------ Information shown ------

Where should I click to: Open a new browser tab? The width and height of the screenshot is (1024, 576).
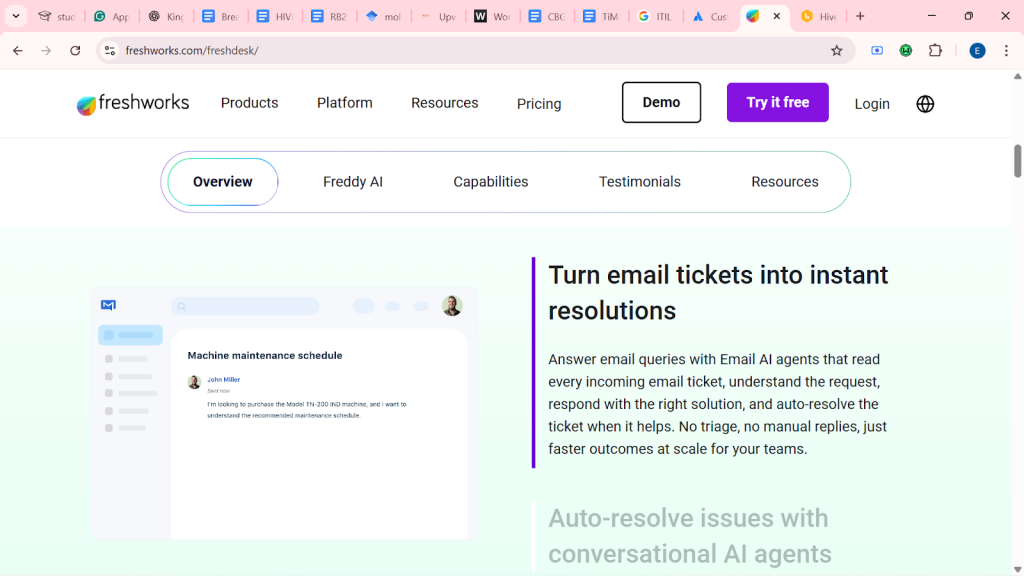(x=860, y=16)
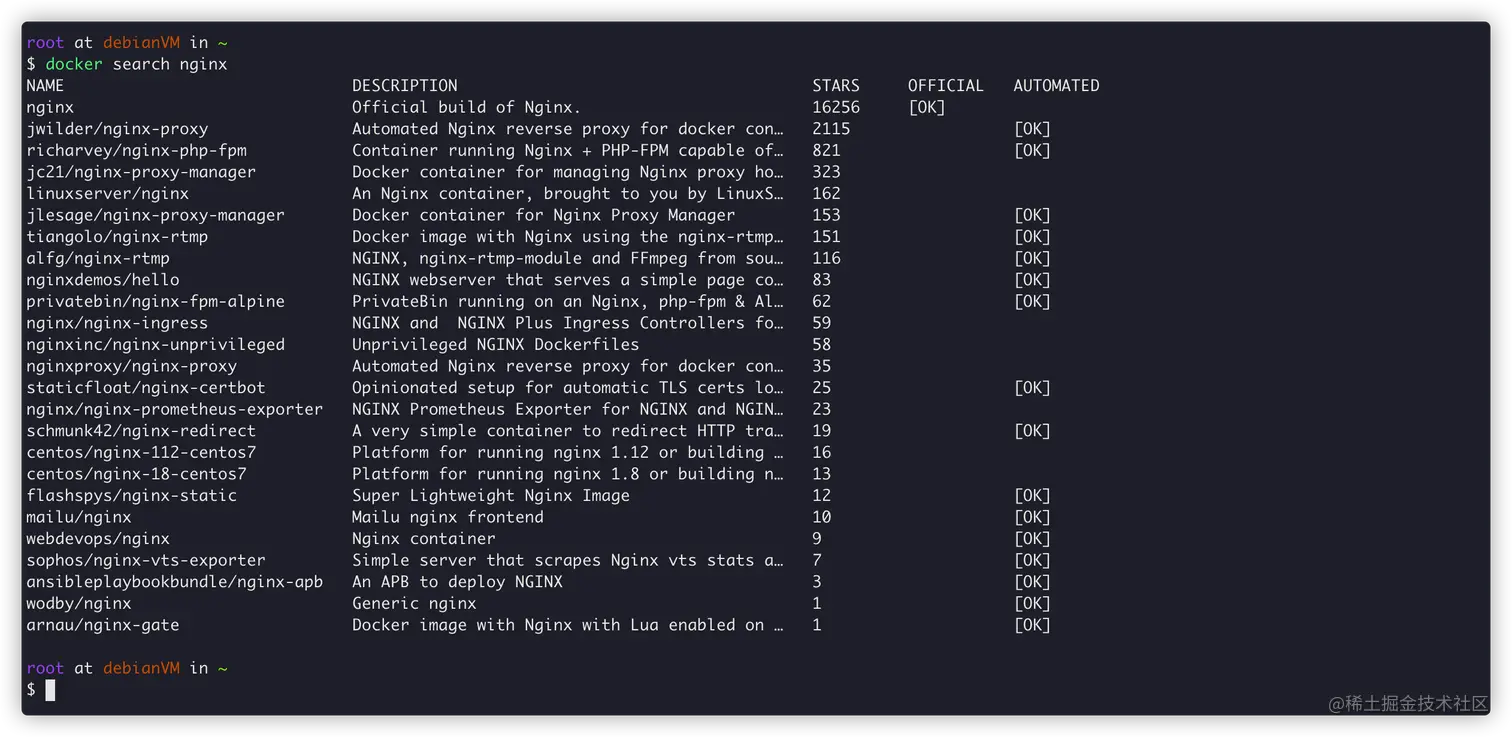Click the DESCRIPTION column header

tap(404, 86)
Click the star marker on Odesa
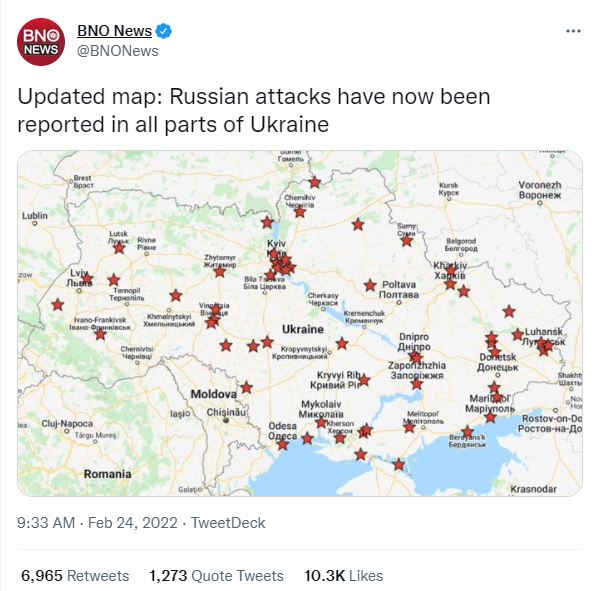595x591 pixels. [x=283, y=444]
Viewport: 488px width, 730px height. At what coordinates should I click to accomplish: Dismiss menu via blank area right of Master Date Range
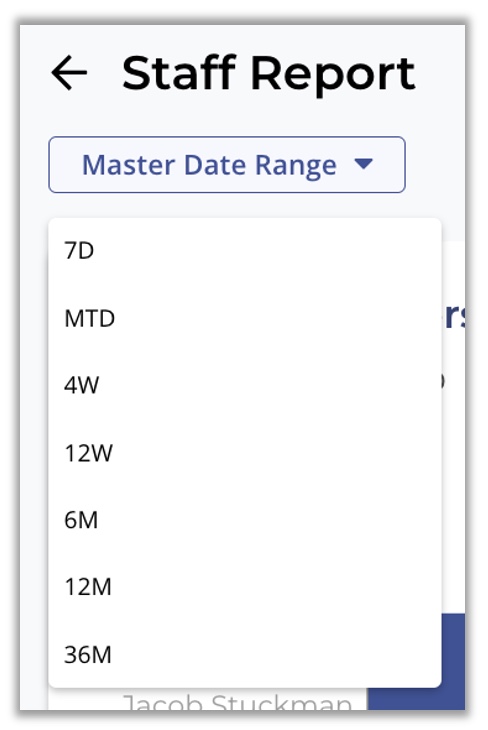tap(435, 165)
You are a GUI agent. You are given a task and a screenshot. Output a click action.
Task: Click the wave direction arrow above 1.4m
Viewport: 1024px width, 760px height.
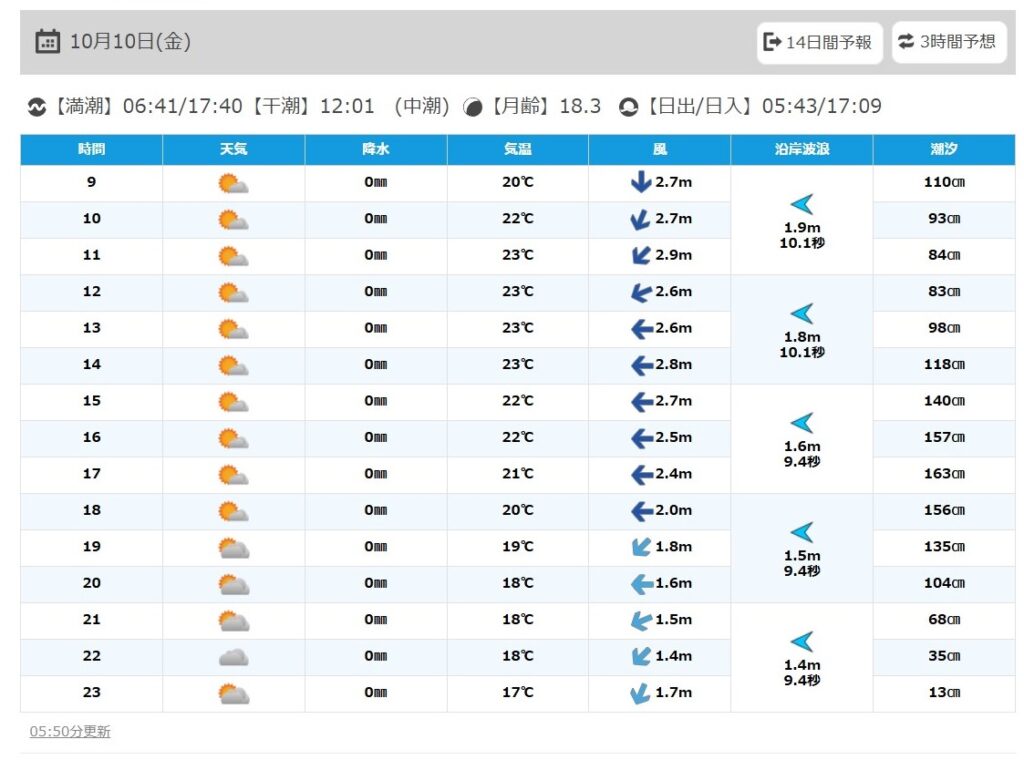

------

• **What the exercise asks**
Please print an exact copy of the records, with no pictures.

• **Your response**
Where should I click to: Open a new browser tab? The width and height of the screenshot is (1024, 576).
(x=860, y=16)
Click the DESCRIPTION column header

tap(404, 86)
Click the star marker on Odesa
595x591 pixels. [x=283, y=444]
Viewport: 488px width, 730px height. At what coordinates should I click to accomplish: Dismiss menu via blank area right of Master Date Range
tap(435, 165)
You are a GUI agent. You are given a task and a screenshot. Output a click action.
Task: Click the wave direction arrow above 1.4m
Viewport: 1024px width, 760px height.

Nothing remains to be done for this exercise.